These apps may not seem like much of a threat as long as they stay in their lane — but increasingly, ride-sharing companies are pushing the limits of how their apps can be used for payments.
This listicle is compiled from reporting by PaymentsSource writers including John Adams, Kate Fitzgerald and David Heun. Click the links in each item to read more.
Uber hints at big plans for digital money
An e-money license would enable Uber to build a Venmo-style experience to allow riders to split expenses. Becoming a global P2P player will also likely require more regulatory approvals than the one it seeks in the Netherlands.

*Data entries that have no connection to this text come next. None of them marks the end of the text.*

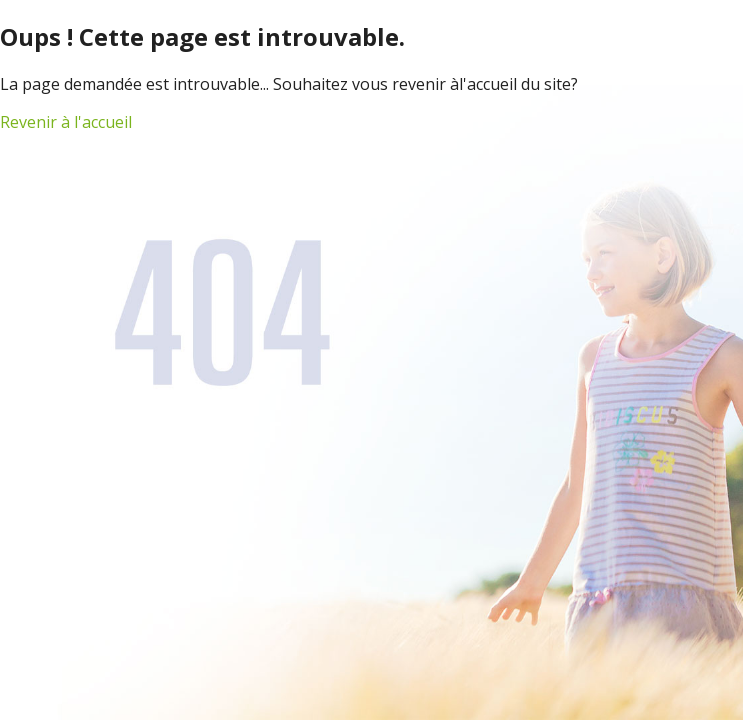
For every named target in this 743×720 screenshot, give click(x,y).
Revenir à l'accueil (66, 122)
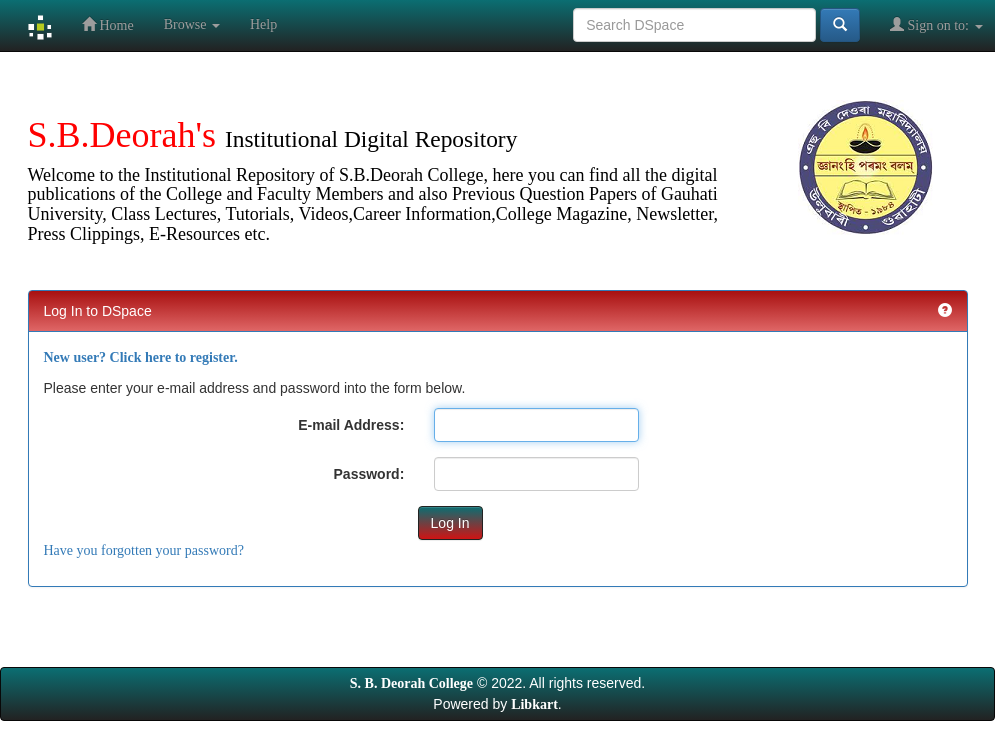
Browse (192, 24)
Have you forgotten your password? (144, 550)
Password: (369, 474)
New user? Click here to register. (141, 357)
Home (108, 24)
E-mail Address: (351, 425)
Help (263, 24)
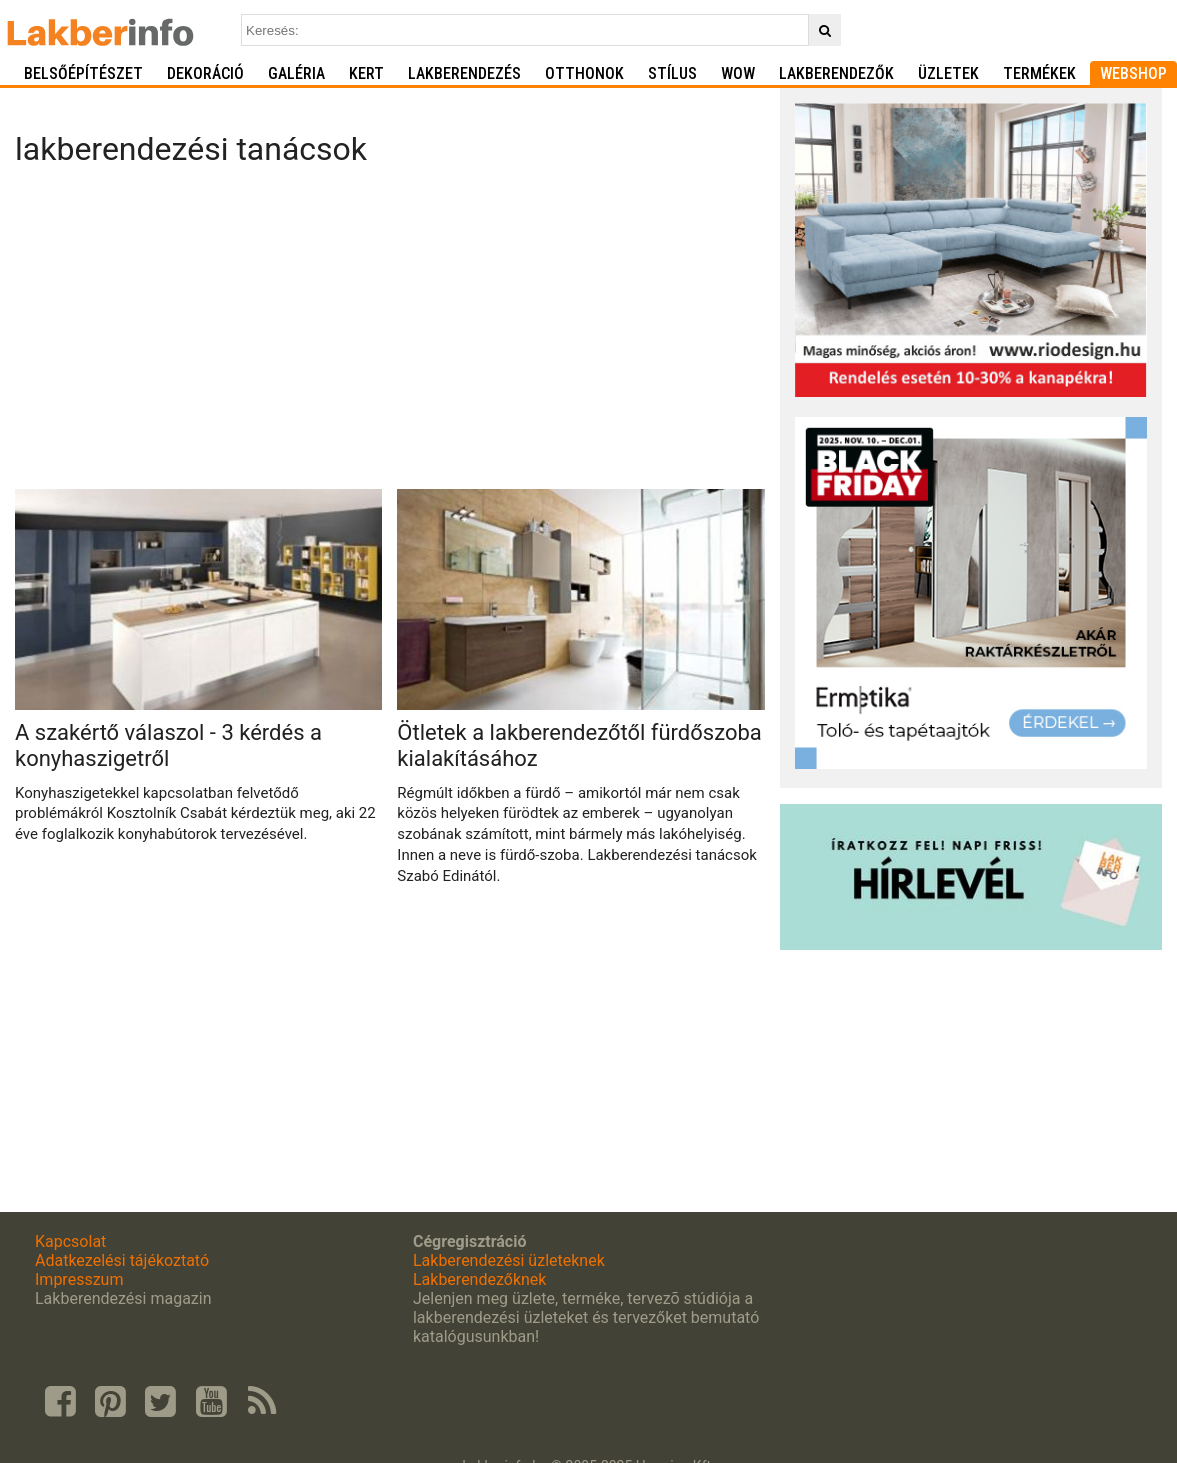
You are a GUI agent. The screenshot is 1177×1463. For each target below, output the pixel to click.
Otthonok (584, 73)
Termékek (1039, 73)
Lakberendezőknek (479, 1279)
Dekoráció (205, 73)
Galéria (296, 73)
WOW (738, 73)
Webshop (1133, 73)
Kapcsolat (70, 1241)
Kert (366, 73)
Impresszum (79, 1279)
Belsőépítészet (83, 73)
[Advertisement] (390, 334)
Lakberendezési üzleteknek (509, 1260)
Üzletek (948, 73)
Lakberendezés (464, 73)
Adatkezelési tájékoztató (122, 1260)
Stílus (672, 73)
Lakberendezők (836, 73)
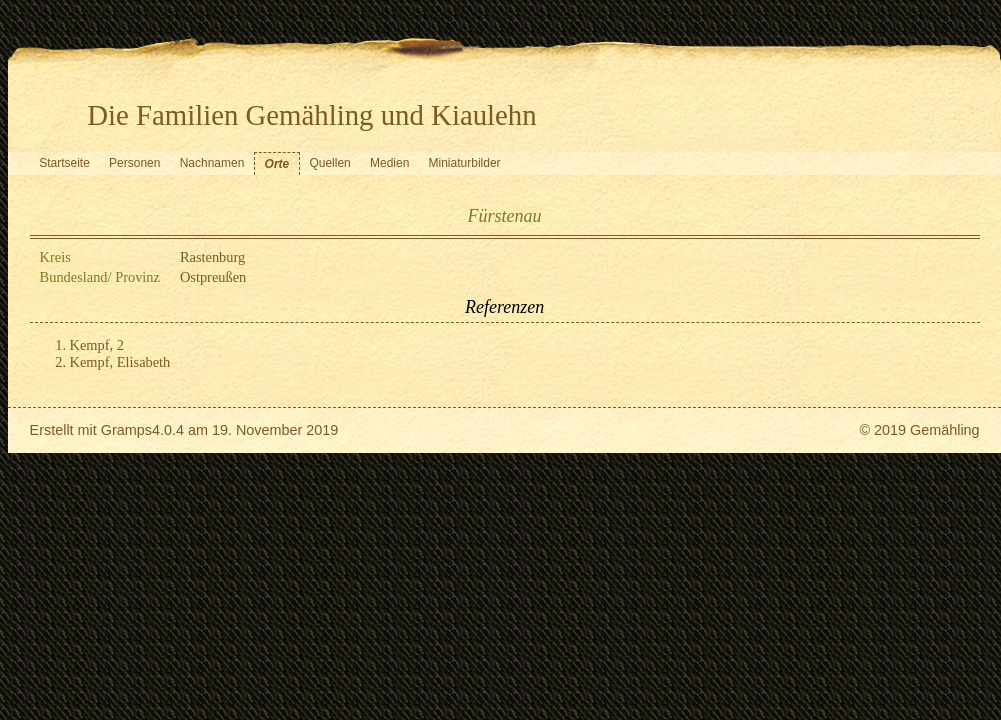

"Implementing a new business model implies new capabilities for the consumer, which will almost certainly need to use the account for more than a simple payment, so new platform capabilities will be required," said Tim Sloane, vice president of payments innovation and director of the emerging technologies advisory service at Mercator Advisory Group. "To support this, new disclosures and consents must be introduced and managed with consumers."
Uber will also have to deal with fresh issues of enrollment. The end user agreements it has in place for passengers are likely insufficient for operating a digital wallet, Sloane said.
"If Uber wants to be a P2P enabler in the U.S. it would fall under the prepaid rules of the CFPB, which would require significant consumer consent prior to receiving funds," he said.
Uber certainly has the scale it needs to build a payments platform. Uber recently passed the 75 million rider mark and provides 15 million rides per day globally, with the average rider spending $50 per month on the ride sharing app. In the U.S., it has a 77% share of the ride sharing market, and by some counts has taken a quarter of the market away from New York's yellow and green cabs.
"When considering the many companies that stockpile 'cards on file,' Uber is likely in the top 20," Sloane said. "Braintree and others have tried to utilize the stockpile to create new business and revenue streams, so why not Uber?"